| survreg.object(survival4) | R Documentation |
This class of objects is returned by the `survreg' function to represent a fitted parametric survival model. Class `survreg' inherits from class `glm', since it is fit by iterative reweighted least squares; the object returned has all the components of a weighted least squares object.
Objects of this class have methods for the functions `print', `summary', `predict', and 'residuals'.
coefficients |
the coefficients of the linear.predictors, which multiply the
columns of the model
matrix.
It does not include the estimate of error (sigma).
The names of the coefficients are the names of the
single-degree-of-freedom effects (the columns of the
model matrix).
If the model is over-determined there will
be missing values in the coefficients corresponding to inestimable
coefficients.
|
parms |
the parameters of the model that are not coefficients of the X matrix.
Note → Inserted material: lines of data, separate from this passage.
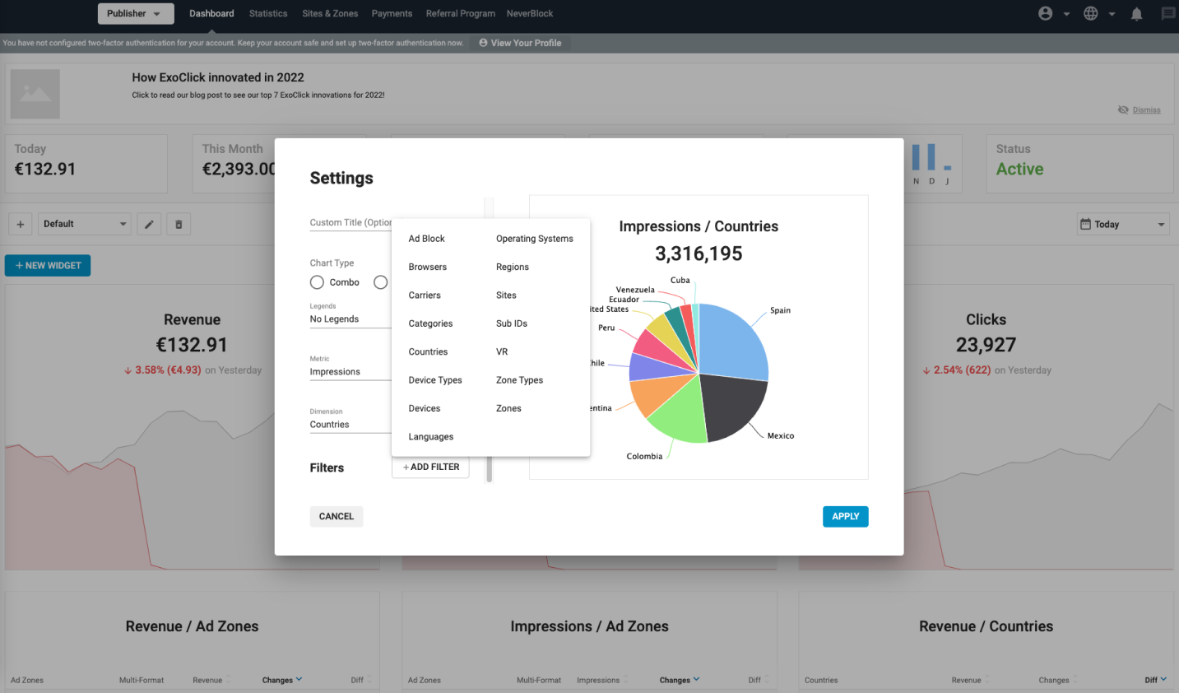
Task: Open the Statistics tab
Action: 268,14
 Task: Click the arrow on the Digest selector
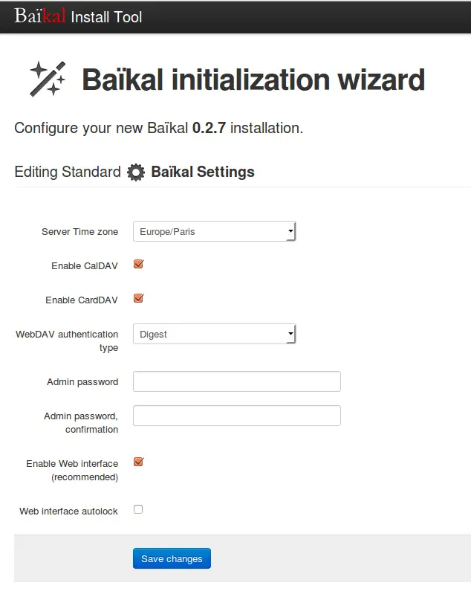pyautogui.click(x=290, y=334)
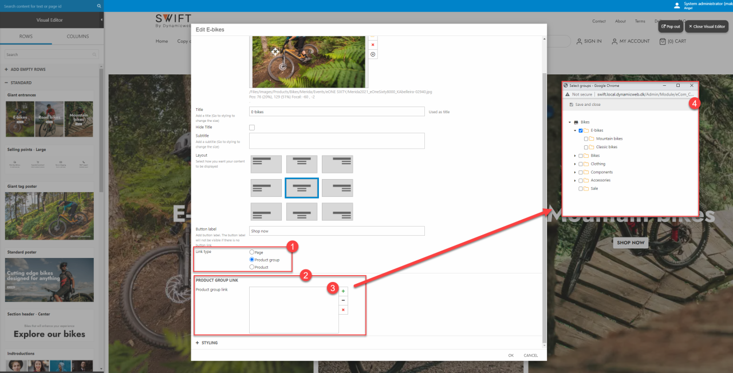Click Save and close in Select groups

[x=585, y=105]
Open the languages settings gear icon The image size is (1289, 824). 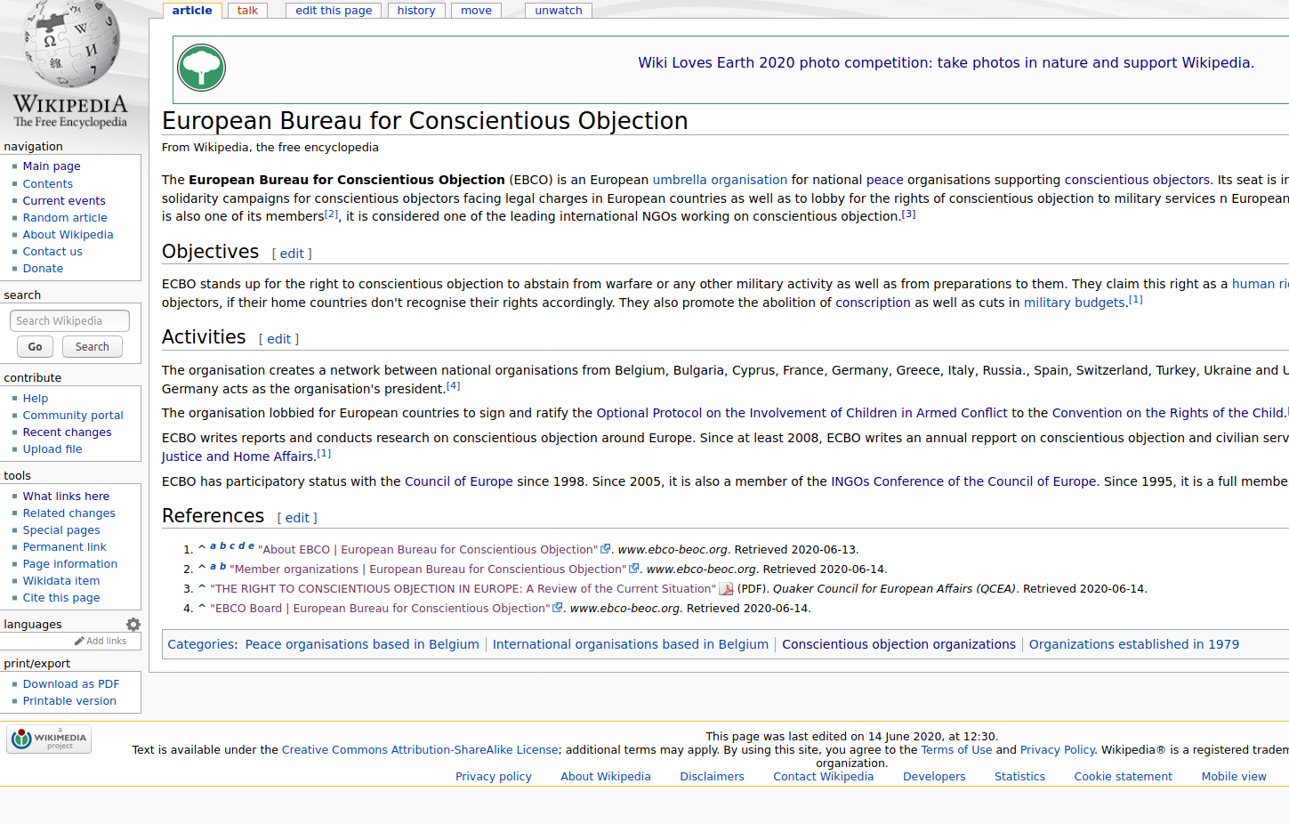133,625
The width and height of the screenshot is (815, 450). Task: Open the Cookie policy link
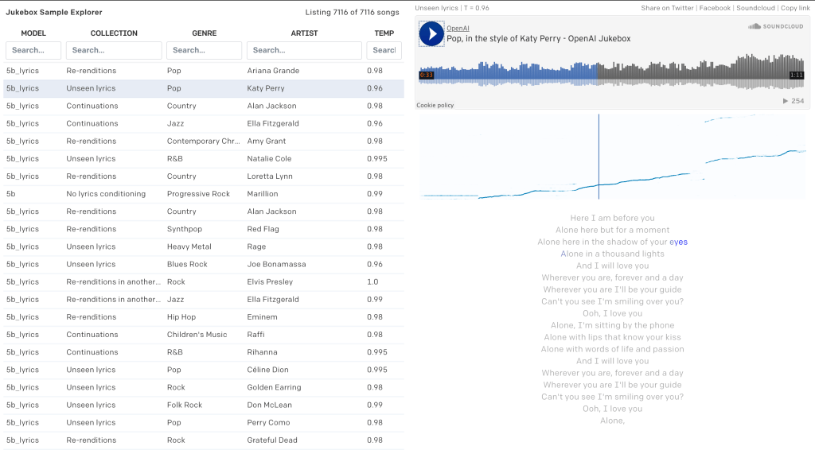tap(435, 105)
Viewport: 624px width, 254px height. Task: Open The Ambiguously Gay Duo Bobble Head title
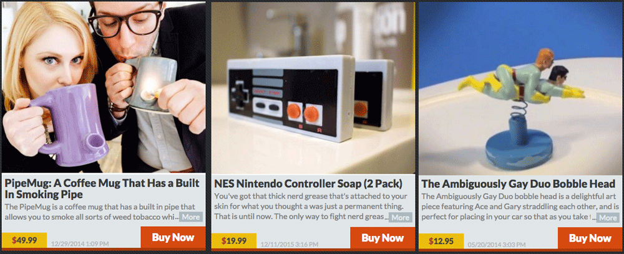[518, 184]
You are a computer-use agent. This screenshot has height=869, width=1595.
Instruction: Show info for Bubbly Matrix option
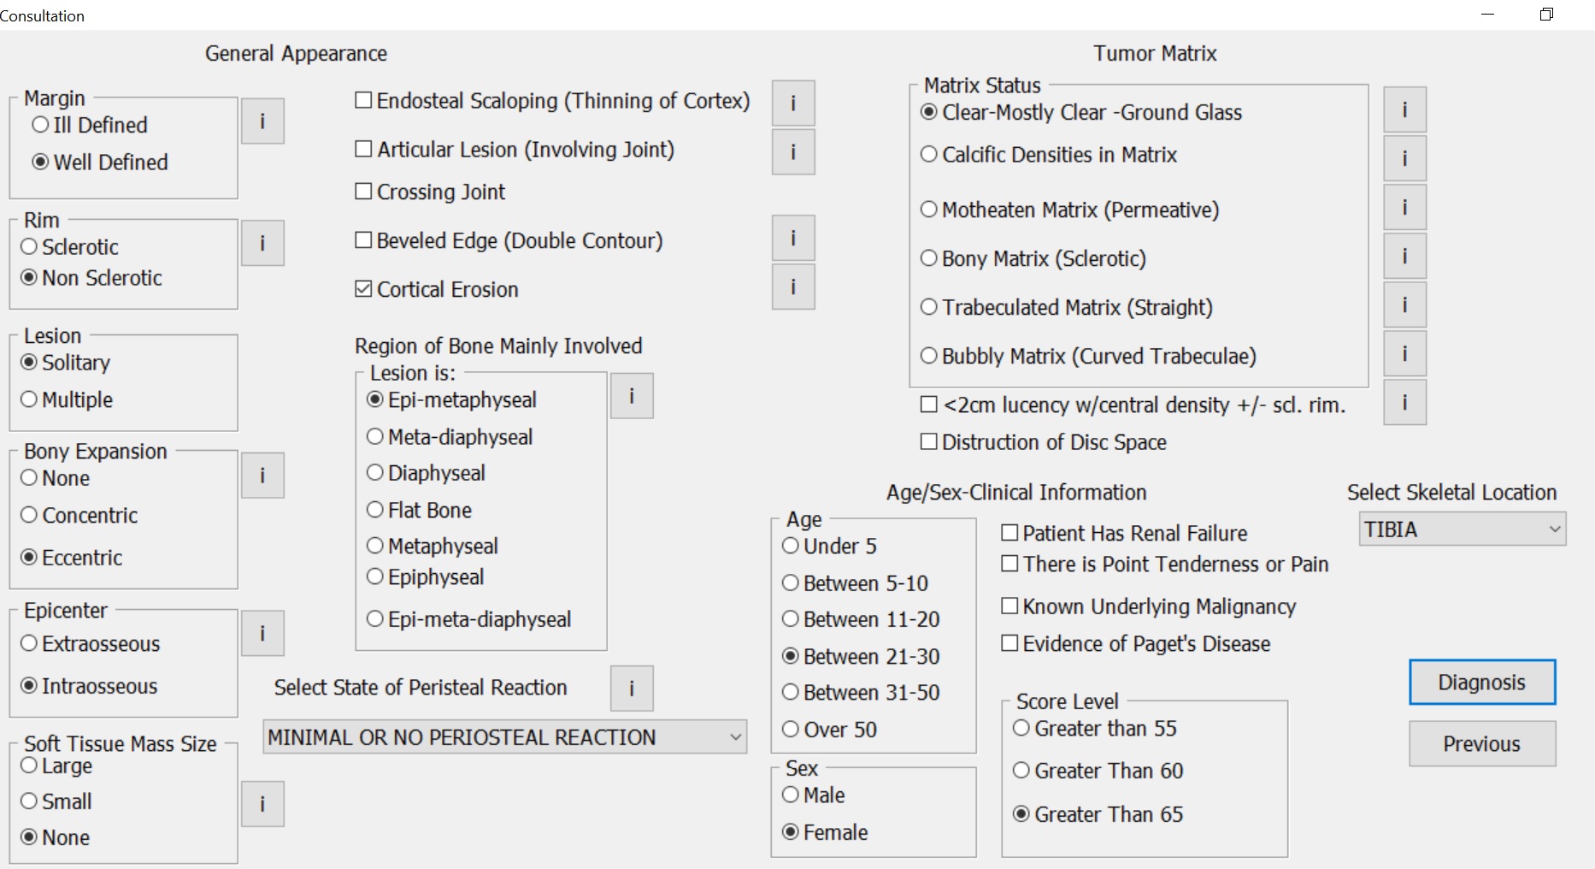point(1404,353)
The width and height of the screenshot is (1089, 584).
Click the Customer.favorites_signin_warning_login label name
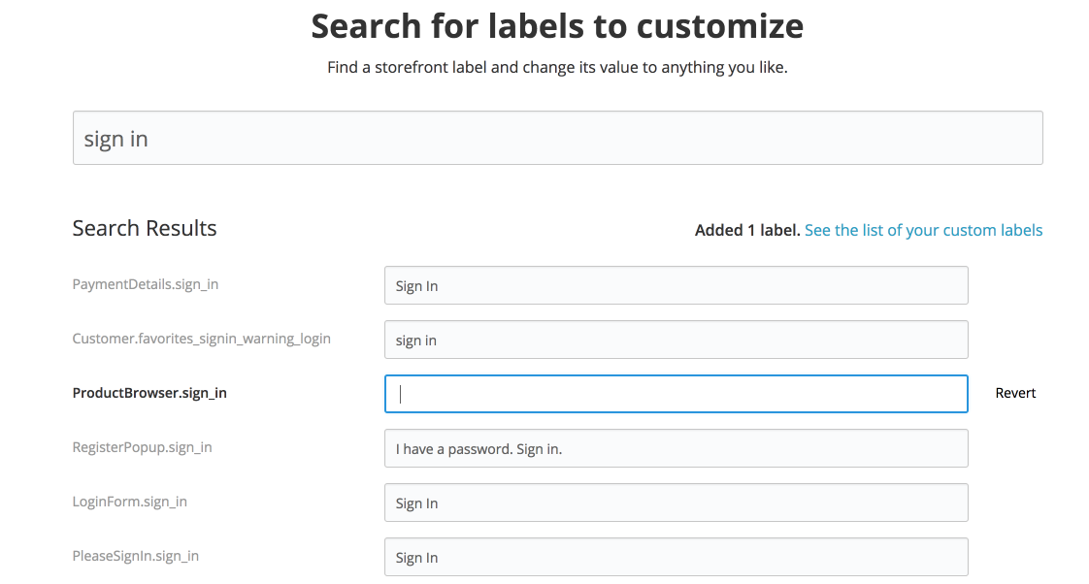(201, 339)
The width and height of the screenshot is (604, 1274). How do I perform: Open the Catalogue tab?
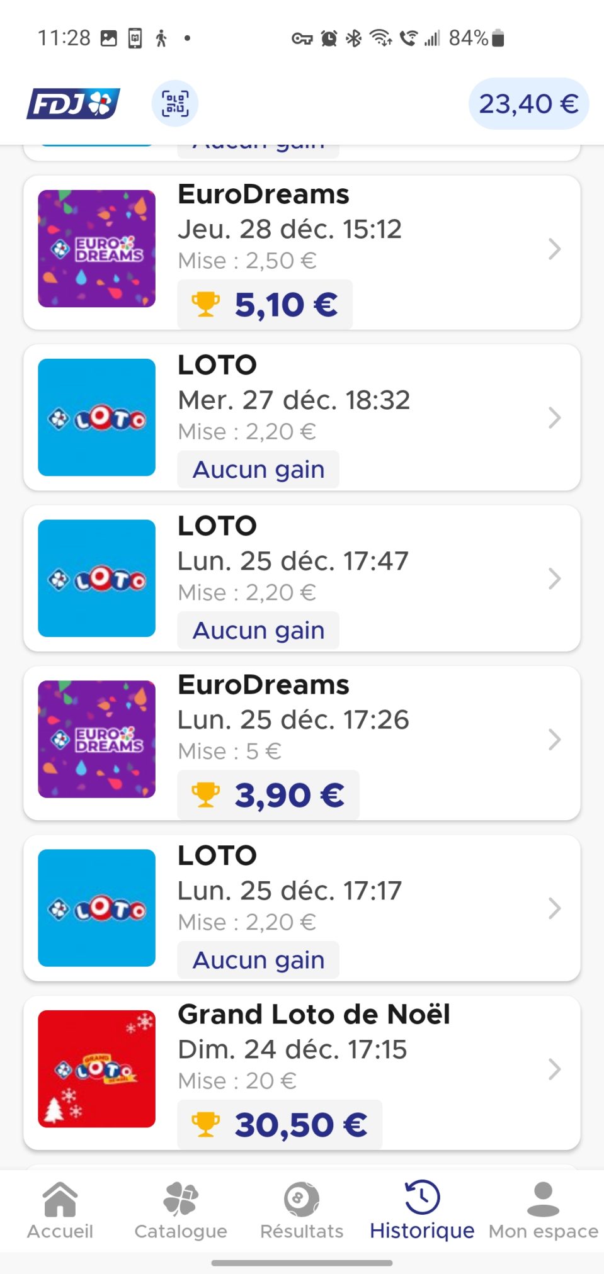[181, 1210]
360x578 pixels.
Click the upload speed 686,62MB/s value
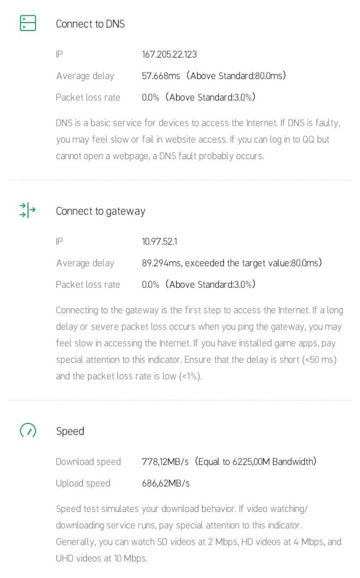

The first of these will always be log(sigma).
|
fixed |
a vector of the same length as parms, where 1 indicates a parameter that
was fixed at its starting value and was not part of the iteration.
|
deviance |
minus twice the difference between the maximized log-likelihood under the fitted model and a saturated model. Similar to the residual sum of squares. |
loglik |
the log-likelihood for the final model. |
null.deviance |
the deviance corresponding to the model with only an itercept term, and
with parms fixed at their final values.
|
dresiduals |
the deviance residuals. |
var |
the final variance matrix, including both coefficients and free parameters. |
family |
a 2 element character vector giving the name of the family and
the link; mainly for printing purposes.
The object will also have the components of an |
The following components must be included in a legitimate survreg object.
The residuals, fitted values, coefficients and effects should be extracted
by the generic functions of the same name, rather than
by the "$" operator.
survreg, glm.object, lm.object.